◆ Your task:
Your task is to restate exactly the lines from the one holding "The height and" to the end of the entries below, inclusive.

◆ Records provided:
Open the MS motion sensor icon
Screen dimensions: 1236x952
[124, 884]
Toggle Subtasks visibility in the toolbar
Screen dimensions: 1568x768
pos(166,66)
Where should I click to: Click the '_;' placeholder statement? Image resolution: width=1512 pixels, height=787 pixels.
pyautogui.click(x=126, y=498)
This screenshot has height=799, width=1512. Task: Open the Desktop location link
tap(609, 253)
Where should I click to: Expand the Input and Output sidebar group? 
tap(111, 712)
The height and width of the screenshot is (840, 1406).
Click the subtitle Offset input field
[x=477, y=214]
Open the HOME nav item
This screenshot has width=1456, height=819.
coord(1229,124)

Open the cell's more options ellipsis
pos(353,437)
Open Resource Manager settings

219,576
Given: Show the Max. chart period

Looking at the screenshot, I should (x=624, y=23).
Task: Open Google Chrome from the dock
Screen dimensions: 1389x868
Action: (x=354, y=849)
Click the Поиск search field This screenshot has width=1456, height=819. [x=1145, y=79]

◆ Exercise answer:
The height and width of the screenshot is (840, 1406).
Click the subtitle Offset input field
[x=477, y=214]
Open the HOME nav item
This screenshot has width=1456, height=819.
coord(1229,124)

Open the cell's more options ellipsis
pos(353,437)
Open Resource Manager settings

219,576
Given: Show the Max. chart period

Looking at the screenshot, I should (x=624, y=23).
Task: Open Google Chrome from the dock
Screen dimensions: 1389x868
Action: (x=354, y=849)
Click the Поиск search field This screenshot has width=1456, height=819. [x=1145, y=79]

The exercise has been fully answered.